Пример #1
0
class Indexer:
    def __init__(self, config, all_terms_dict):
        self.inverted_idx = all_terms_dict
        #self.postingDict = {}
        self.fileName = 'InvertedIndex'
        self.config = config
        # {term: [ordered list where appear : (file_id , lineNumber)]}
        self.thread_pool_size = 1
        avg_ram = (psutil.virtual_memory().available //
                   10) // (self.thread_pool_size + 1)
        path = 'MapReduceData/'
        self.avg_length = (avg_ram // sys.getsizeof(
            (int(), str()))) // (8 / 10)
        # self.map_reduce = MapReduce(self.avg_length,self.thread_pool_size)
        self.map_reduce_ag = MapReduce(self.avg_length, self.thread_pool_size,
                                       path + 'AG/')
        self.map_reduce_hq = MapReduce(self.avg_length, self.thread_pool_size,
                                       path + 'HQ/')
        self.map_reduce_rz = MapReduce(self.avg_length, self.thread_pool_size,
                                       path + 'Rz/')
        self.map_reduce_other = MapReduce(self.avg_length,
                                          self.thread_pool_size,
                                          path + 'Others/')
        self.map_reduce_doc = MapReduce(self.avg_length, self.thread_pool_size,
                                        path + 'Document/')
        # self.tmp_pos = {}
        # self.num_in_pos_tmp = 0
        self.num_in_pos_ag_tmp = [0]
        self.num_in_pos_hq_tmp = [0]
        self.num_in_pos_rz_tmp = [0]
        self.num_in_pos_other_tmp = [0]
        self.num_in_pos_doc = [0]
        self.Entitys = {}
        self.tmp_pos_ag = {}
        self.tmp_pos_hq = {}
        self.tmp_pos_rz = {}
        self.tmp_pos_other = {}
        self.tmp_pos_doc = {}
        # self.executor = concurrent.futures.ThreadPoolExecutor(max_workers=5)
        self.NUMBER_OF_PROCESSES = 5
        self.set_is_writting = {}

    def get_right_tmp_pos_and_num(self, first_letter):
        lower_letter = str(first_letter).lower()
        if 'a' <= lower_letter <= 'g':
            return [
                self.tmp_pos_ag, self.num_in_pos_ag_tmp, self.map_reduce_ag,
                'ag'
            ]
        elif 'h' <= lower_letter <= 'q':
            return [
                self.tmp_pos_hq, self.num_in_pos_hq_tmp, self.map_reduce_hq,
                'hq'
            ]
        elif 'r' <= lower_letter <= 'z':
            return [
                self.tmp_pos_rz, self.num_in_pos_rz_tmp, self.map_reduce_rz,
                'rz'
            ]
        return [
            self.tmp_pos_other, self.num_in_pos_other_tmp,
            self.map_reduce_other, 'others'
        ]

    def save_left_over(self, dict, map_reduce):
        map_reduce.write_dict(dict)
        map_reduce.wait_untill_finish()

    def save_all_map_reduce(self):
        with ProcessPoolExecutor() as process_exector:
            process_exector.map(self.map_reduce_ag.save_map_reduce())
            process_exector.map(self.map_reduce_hq.save_map_reduce())
            process_exector.map(self.map_reduce_rz.save_map_reduce())
            process_exector.map(self.map_reduce_other.save_map_reduce())
            process_exector.map(self.map_reduce_doc.save_map_reduce())

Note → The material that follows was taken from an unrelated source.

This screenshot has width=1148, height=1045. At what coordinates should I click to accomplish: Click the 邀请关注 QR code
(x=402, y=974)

    def check_save_left_over_ag(self):
        if self.num_in_pos_ag_tmp[0] > 0:
            self.save_left_over(self.tmp_pos_ag, self.map_reduce_ag)
            self.num_in_pos_ag_tmp[0] = 0
            self.map_reduce_ag.wait_untill_finish()

    def check_save_left_over_hq(self):
        if self.num_in_pos_hq_tmp[0] > 0:
            self.save_left_over(self.tmp_pos_hq, self.map_reduce_hq)
            self.num_in_pos_hq_tmp[0] = 0
            self.map_reduce_hq.wait_untill_finish()

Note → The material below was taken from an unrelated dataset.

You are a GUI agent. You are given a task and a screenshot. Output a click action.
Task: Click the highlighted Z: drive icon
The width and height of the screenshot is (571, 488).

    def check_save_left_over_rz(self):
        if self.num_in_pos_rz_tmp[0] > 0:
            self.save_left_over(self.tmp_pos_rz, self.map_reduce_rz)
            self.num_in_pos_rz_tmp[0] = 0
            self.map_reduce_rz.wait_untill_finish()

    def check_save_left_over_others(self):
        if self.num_in_pos_other_tmp[0] > 0:
            self.save_left_over(self.tmp_pos_other, self.map_reduce_other)
            self.num_in_pos_other_tmp[0] = 0
            self.map_reduce_other.wait_untill_finish()

    def check_save_left_over_doc(self):
        if self.num_in_pos_doc[0] > 0:
            self.save_left_over(self.tmp_pos_doc, self.map_reduce_doc)
            self.num_in_pos_doc[0] = 0
            self.map_reduce_doc.wait_untill_finish()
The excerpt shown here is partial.